Saturday, July 9, 2011

I Heart Tami Taylor

I know my total obsession with Friday Night Lights is tiresome. I know it borders on obsessive and that makes it, if not me, kooky. Foolish. Misguided. A wing nut. But words and books and movies and sometimes even television can inspire compulsive, overwrought emotion in me. Something is exposed in such a way that makes me go: I know! I've been there! I feel that way too! Or...I never thought of it that way! Or simply...those words are beautiful. Those sentiments worth remembering.

And while I don't expect this from my pop culture diet, it sometimes happens. And Friday Night Lights is that, for me. So it was with great relief that I had a conversation with Christina W last night, an old college acquaintance, and very close friend of my sister-in-law, about our shared obsession. Her eyes lit up, like mine, in our shared and urgent passion for the show, the characters, the town of Dillon, the Panthers and Lions, the Taylors as a couple. And, of course, Riggins. Ahhhh, Riggins.

I know, it seems kind of pathetic. But I'll take my inspiration where I can get it, even a TV show that has had trouble staying on the air over the last 5 seasons. These flawed characters that try their best and often fail are a rarity in any kind of media. How often do you see the star of the football team barely get into college, go for a few weeks and then drop out before finishing a single semester? No, we like our stars to be just that ... Stars. And stay that way once their talent gets recognized. We may like underdogs but once that underdog gets over, we want him to stay there. We don't want him spending the rest of his life as a bar back in a shitty town with too many kids, an enlarged liver and not enough money. But that shit happens.
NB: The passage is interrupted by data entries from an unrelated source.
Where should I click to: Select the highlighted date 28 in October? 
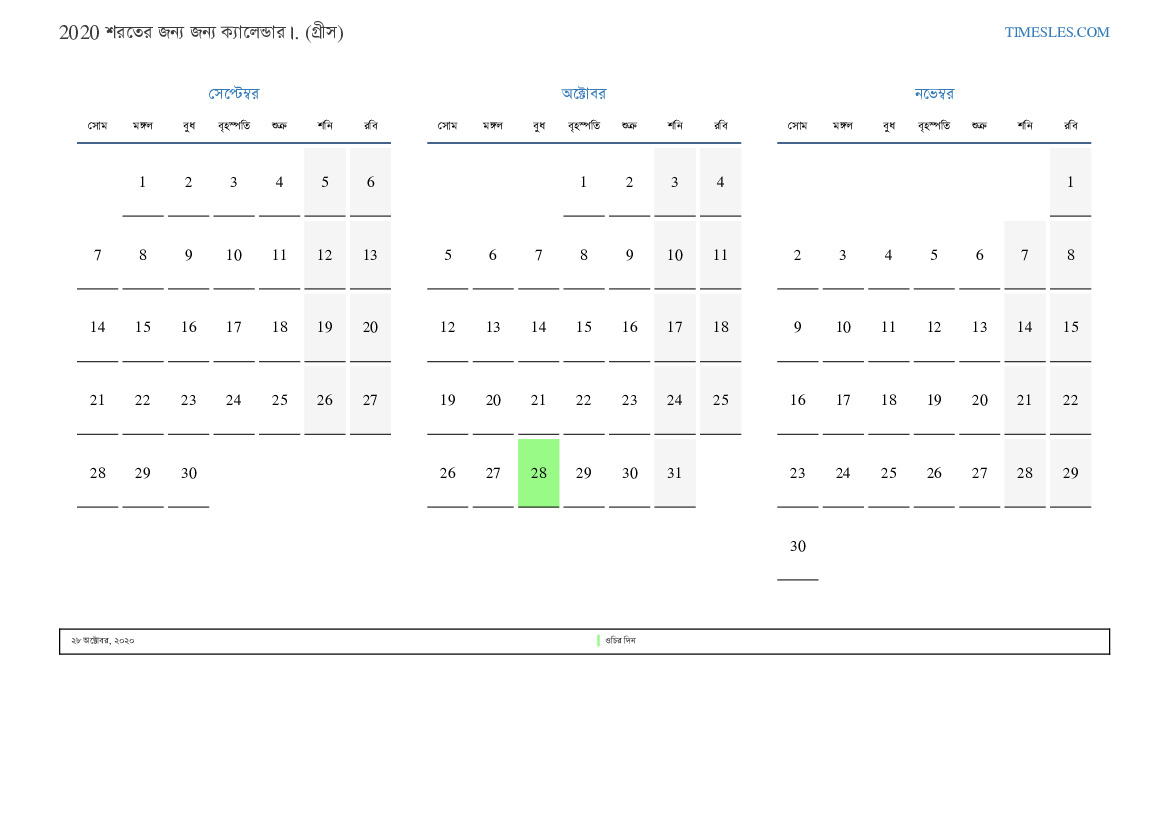[x=538, y=473]
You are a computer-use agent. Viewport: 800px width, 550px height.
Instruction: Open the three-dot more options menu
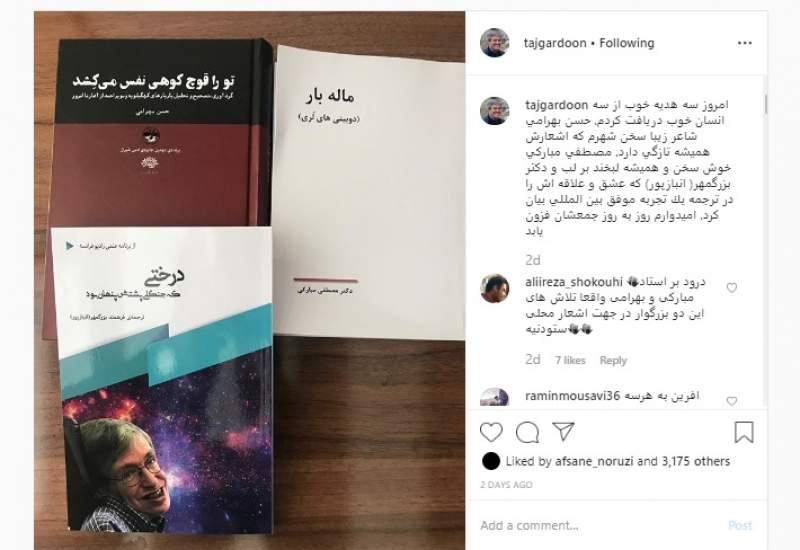point(745,43)

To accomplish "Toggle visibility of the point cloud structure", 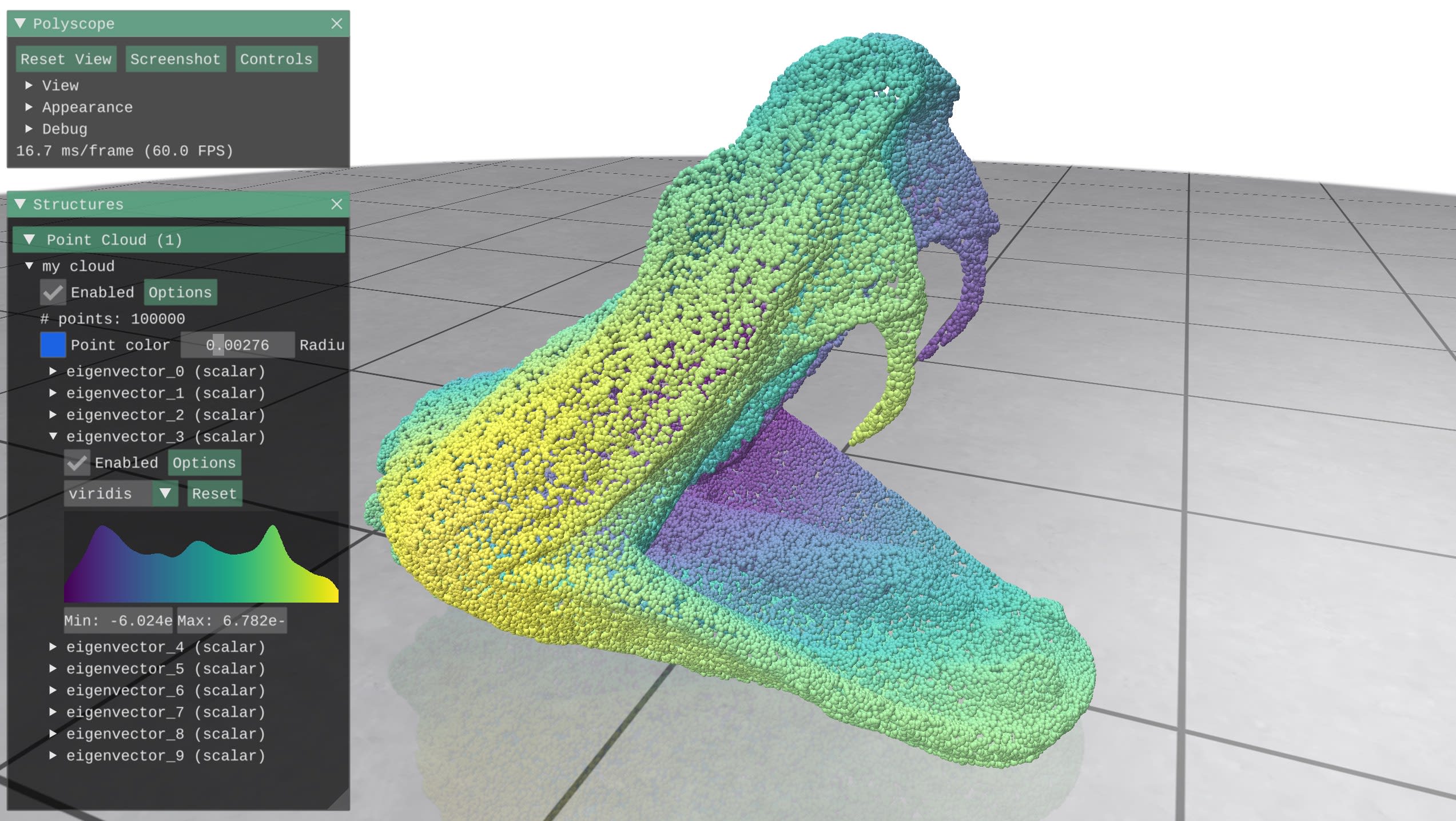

And still, he might be a good guy despite his misery and hardship. It's real! It's gritty. Oh the sheer heart of it.

After the standard tour of duty recounting the characters - Tyra, Tim, Matt, Landry - we landed on the coach's wife. Our admiration for Tami Taylor figures most prominently in our obsession. I mean, the woman is never wrong. Her husband even admits she's never wrong. AND, she's beautiful, smart, honest. She loves her children - her real ones and those she councils in school - without restraint. She supports her husband while remaining an individual. She's a feminist...in Texas! She always has a glass of chardonnay close by, she doesn't appear to get Botox but still looks super hot. Oh, and did I mention, her husband often says: "You were right. I was wrong. I ahhh-pah-logize." (Texan for "I'm sorry, baby.") And she never holds a grudge. This woman is a saint.

My girl Christina even keeps a book of "Things I need to remember that Connie Britton (aka Tami Taylor) says." (Maybe she was joking? Oh well, I took her seriously, such is my compulsion.) I need to do this. If I'd had half Tami's patience and equanimity, I might still be married. Though my husband wasn't Eric Taylor, so perhaps not.

Rather than recount all of Tami's witticisms, sage moments and downright clairvoyance, I will simply recount her best moment last night. After being offered an opportunity as the Dean of Admissions at a college in Philadelphia, after enduring years (well, 2 seasons) as a guidance counselor/high school principal in a single stoplight town (read: shit hole), and following her husband all over creation in his pursuit of high school football greatness, she wants to accept this offer. Eric is none too pleased. "We live in Texas," he says. "I coach the Lions." Dick. (I still love him, he just loses perspective sometimes, but as a 'maker of men' I forgive him).

When he is offered the sole remaining football coaching job in town, after the School Board combines the two teams, and he is to resume his post at the Panthers, the very team that canned him a few seasons back, Tami simply says: "And now, I'm going to say to you, the thing that you haven't had the grace to say to me. Congratulations." And she means it too. I can tell. But then she walks away. She doesn't yell. She doesn't cry or throw a tantrum. She is hurt, yes. And she quietly makes her point without losing any credibility by being hysterical.

Is this possible in real life when emotions run high and there is no script provided? Hard to say. I've not been very good at it. I aim to do better when I get another chance.

(And by the way, this article from a few weeks back in the NYT which compares FNL to Glee, is the best assessment of why this damn show is so damn good.)